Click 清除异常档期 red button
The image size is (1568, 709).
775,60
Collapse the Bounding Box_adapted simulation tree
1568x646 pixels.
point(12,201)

## Work to complete
The full material has to be written out again exactly as shown.

## Exercise answer
Click 清除异常档期 red button
The image size is (1568, 709).
775,60
Collapse the Bounding Box_adapted simulation tree
1568x646 pixels.
point(12,201)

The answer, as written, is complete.